WOW! Isn't Karate wonderful?! Why not dedicate yourself to something that is such an art. And you also get to hammer away at a bag if you want as well. Now that's got to be great, hasn't it.

OK, now that I have just fallen in love with Karate again (at moments like this I put my dogi on and try to do a bit of stretching, but tonight there is NO TIME) it's time to get back on target.

Koshi no Tameru
One of the most important other practices we did was Heian Shodan with gedan-barai for every move, slow, with speed and power and the gorei-nashi. The next Heian-Shodan was each move but gedan-barai->explosive gyaku-zuki; again, slow, speed and power and the gorei-nashi.

Oh what fun we had!
You can guess what is happening; if you want to practice extreme hanmi and then explosive release, a sort of KWF boot camp for one third of the trilogy of koshi-kaiten-shunshuku theory of KWF honbu, there is no better exercise.

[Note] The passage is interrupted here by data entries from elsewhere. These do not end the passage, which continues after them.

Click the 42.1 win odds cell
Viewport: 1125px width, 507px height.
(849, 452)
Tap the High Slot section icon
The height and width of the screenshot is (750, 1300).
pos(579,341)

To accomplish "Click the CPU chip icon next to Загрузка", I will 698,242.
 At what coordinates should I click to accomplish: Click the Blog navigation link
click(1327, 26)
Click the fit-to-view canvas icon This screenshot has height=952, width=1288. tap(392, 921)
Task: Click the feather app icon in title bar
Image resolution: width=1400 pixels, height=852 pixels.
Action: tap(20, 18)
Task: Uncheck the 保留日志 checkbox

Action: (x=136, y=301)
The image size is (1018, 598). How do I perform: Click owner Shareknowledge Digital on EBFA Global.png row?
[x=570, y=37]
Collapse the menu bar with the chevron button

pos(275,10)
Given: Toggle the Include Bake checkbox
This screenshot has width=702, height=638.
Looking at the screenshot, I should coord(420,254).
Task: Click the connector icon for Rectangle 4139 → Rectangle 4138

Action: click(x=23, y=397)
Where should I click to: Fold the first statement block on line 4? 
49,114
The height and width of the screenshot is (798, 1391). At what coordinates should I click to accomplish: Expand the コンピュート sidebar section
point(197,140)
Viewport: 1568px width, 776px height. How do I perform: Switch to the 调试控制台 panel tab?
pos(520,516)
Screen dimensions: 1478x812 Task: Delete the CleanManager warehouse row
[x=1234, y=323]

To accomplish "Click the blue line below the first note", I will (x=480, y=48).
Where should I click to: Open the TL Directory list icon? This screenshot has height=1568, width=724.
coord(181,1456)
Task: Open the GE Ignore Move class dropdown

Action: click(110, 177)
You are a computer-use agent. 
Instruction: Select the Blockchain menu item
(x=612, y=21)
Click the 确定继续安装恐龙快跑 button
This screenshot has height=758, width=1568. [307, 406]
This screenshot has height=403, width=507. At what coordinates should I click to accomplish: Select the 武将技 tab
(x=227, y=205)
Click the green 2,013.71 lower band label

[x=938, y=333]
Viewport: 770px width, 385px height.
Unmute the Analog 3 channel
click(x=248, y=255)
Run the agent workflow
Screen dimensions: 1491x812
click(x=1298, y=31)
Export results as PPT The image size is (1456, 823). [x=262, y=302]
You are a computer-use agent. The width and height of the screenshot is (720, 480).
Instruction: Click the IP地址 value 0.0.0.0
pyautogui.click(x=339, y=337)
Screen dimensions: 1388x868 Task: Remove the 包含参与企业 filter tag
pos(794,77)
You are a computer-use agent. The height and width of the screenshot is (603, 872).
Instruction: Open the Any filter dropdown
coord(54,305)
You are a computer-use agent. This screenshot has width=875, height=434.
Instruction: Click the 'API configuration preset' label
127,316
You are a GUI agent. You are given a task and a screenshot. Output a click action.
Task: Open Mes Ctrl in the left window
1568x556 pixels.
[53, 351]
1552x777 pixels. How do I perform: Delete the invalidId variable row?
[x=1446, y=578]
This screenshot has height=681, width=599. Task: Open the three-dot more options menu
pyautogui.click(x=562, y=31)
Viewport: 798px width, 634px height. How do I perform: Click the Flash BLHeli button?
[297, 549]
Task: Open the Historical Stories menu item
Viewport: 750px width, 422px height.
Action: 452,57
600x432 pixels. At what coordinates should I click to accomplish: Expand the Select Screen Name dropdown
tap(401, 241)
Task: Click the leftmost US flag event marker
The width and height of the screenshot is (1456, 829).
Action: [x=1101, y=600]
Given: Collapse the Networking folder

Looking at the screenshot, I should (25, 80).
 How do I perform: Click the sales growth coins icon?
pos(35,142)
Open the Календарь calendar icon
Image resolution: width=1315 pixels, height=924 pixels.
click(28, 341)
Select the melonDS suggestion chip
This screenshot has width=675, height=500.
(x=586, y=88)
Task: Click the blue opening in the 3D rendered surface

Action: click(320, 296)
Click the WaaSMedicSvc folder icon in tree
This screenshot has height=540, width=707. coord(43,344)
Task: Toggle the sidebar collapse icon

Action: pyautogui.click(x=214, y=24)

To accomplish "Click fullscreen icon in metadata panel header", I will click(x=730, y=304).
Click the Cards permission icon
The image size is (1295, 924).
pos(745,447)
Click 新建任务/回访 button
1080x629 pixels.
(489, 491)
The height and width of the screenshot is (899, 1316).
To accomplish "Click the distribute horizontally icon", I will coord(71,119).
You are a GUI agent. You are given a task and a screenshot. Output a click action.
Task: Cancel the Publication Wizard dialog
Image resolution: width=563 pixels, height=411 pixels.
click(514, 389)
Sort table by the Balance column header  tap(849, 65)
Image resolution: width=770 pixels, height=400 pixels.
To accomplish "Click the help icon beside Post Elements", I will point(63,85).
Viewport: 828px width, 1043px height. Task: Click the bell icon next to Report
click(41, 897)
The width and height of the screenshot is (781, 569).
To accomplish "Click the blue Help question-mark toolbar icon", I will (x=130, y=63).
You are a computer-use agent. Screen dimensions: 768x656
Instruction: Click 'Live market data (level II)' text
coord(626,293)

As some of you will know, 溜める tameru in Japanese means "to store up." Apply this into hanmi and you get the picture, right? One of our favorite "wind down" practices is Koshi no Tameru Heian Shodan, where each hanmi is held, held, held, butt squeezed in to the last, and then, wham! release for the gyaku-zuki. The point to watch here is to keep the hara/abdomen compressed but avoid extraneous tension in the back or the shoulders (basically unnatural posture) in the hanmi in order to make sure you are not just torturing yourself for the sake of it.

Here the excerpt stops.